University administrators have also joined the ranks of legislators like Rep. Tim Mahoney, DFL-St. Paul, who are excited by the prospect of increased business investment.

“I’m god-awful ecstatic about it,” Mahoney said. “I think it’s fabulous.”

For instance, the credit will aid the University’s Office for Technology Commercialization significantly, Vice President for Research Tim Mulcahy said.

The OTC evaluates research submitted by University professors and decides whether the ideas can be marketed commercially. It also considers whether a technology is “transformative” enough to form the basis of a company, or if it should simply be licensed to an existing firm.
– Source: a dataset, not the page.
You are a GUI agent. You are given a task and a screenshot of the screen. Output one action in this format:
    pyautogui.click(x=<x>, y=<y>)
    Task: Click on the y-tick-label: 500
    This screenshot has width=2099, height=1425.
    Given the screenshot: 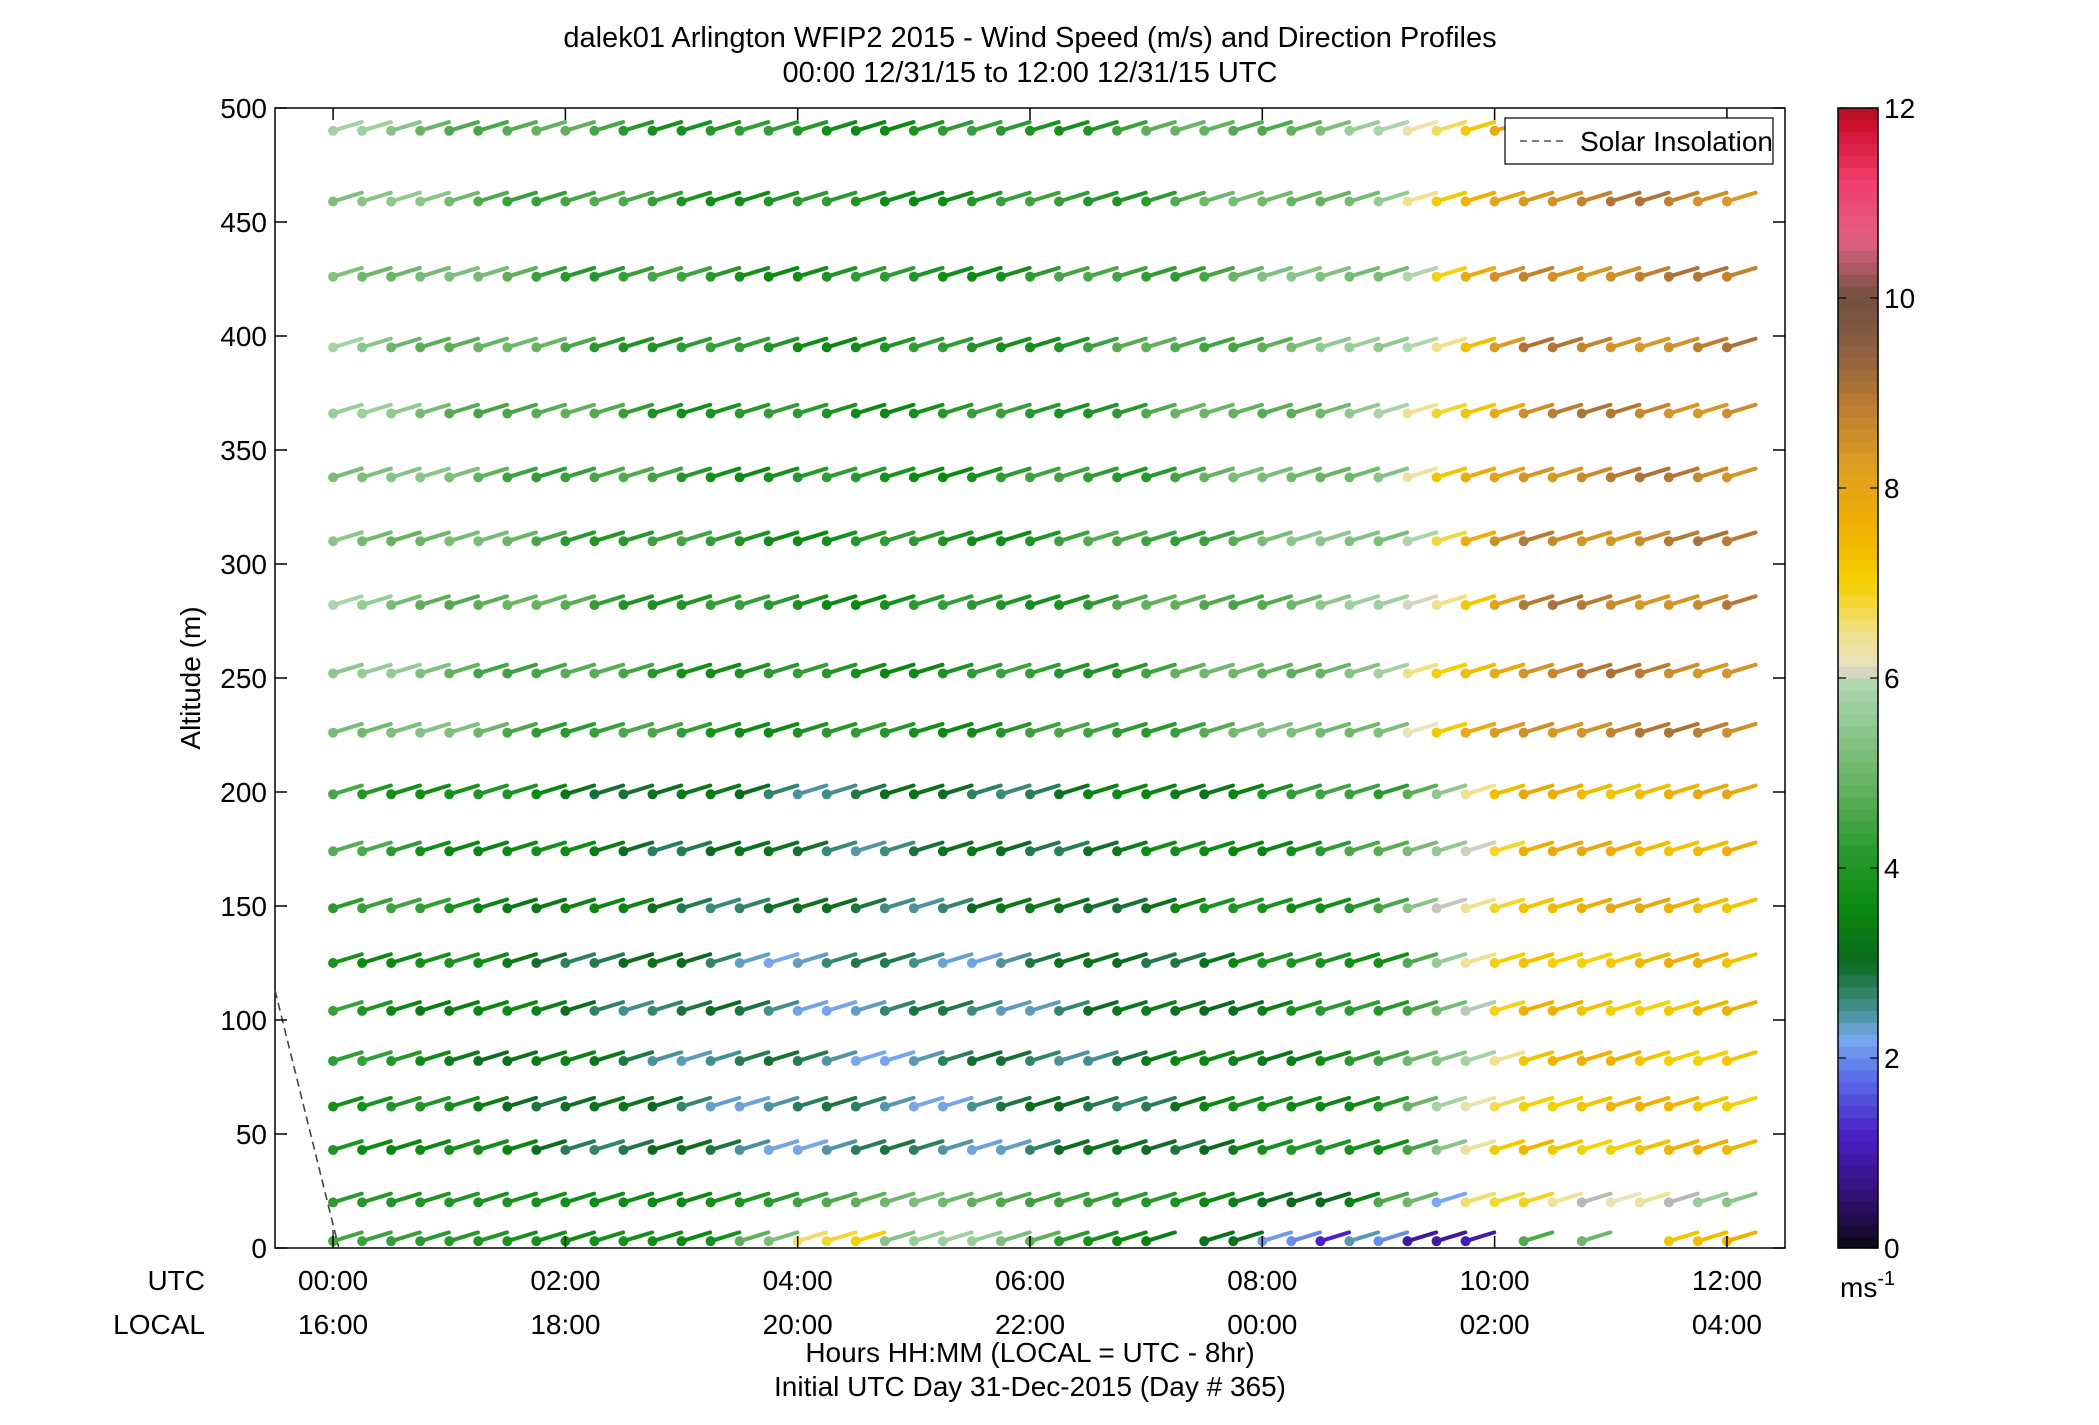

But excitement over the positive economic prospects the tax credit could affect didn’t stop Mahoney from criticizing the University’s progress in producing commercially viable technology.

The processes involved in licensing technology or spinning off a company are too complicated, and the University is too risk-averse when examining technology to base a business on, Mahoney said.

As a result, he said, the University is not starting enough new companies.

From fiscal year 2008 to fiscal year 2009, the OTC produced three startups and 11 companies prominently used University technologies, according to an OTC report.

Mahoney said he expects a “reasonable number” of startups each year.

“I think we’re doing the right thing,” he said. “Could we do it better? Yes. Are we going to do it better? Are we striving to do it better? Yes, but I don’t think you throw the baby out with the bath water is the bottom line here.”

Ideally, he said the University would produce two to three startups each year.

Companies are screened extensively to protect limited University assets, he said.

Other fundamental factors are ultimately used to measure potential investor interest, such as whether the technology can be patented or if there is significant competition in the market, Doug Johnson, director of the Venture Center in the OTC, said.

The University has limited resources to put into startup companies, Mulcahy said.

“Before you make that kind of investment, you want to be darn sure that your evaluation of its potential is reasonable.”

To fix the perceived situation, Mahoney said there are a number of options he’s considering

“Hell, I’d even look at privatizing [the OTC],” he said, although it’s too early to know anything for certain.

As long as the University takes more risks and learns from its mistakes, it’s the Legislature’s duty to “not beat the living snot out of them,” he said.

Mahoney and Mulcahy, who have worked together in the past, originally had an argument over the OTC’s progress via MedCity News ,an Internet news publication.

Although they eventually made amends, arguments like this could be headed off by a piece of legislation passed shortly after the tax credit, which created the Minnesota Science and Technology Authority, Saltzman said.

Like the investment credit, the Authority was created to increase the number of technology jobs in the state.

An advisory committee (of which Mulcahy is a part), would also meet and discuss the role of technology in the state’s economy, Saltzman said.

“We have all the players at the table,” she said, “and instead of pointing fingers, we want to point to the future.”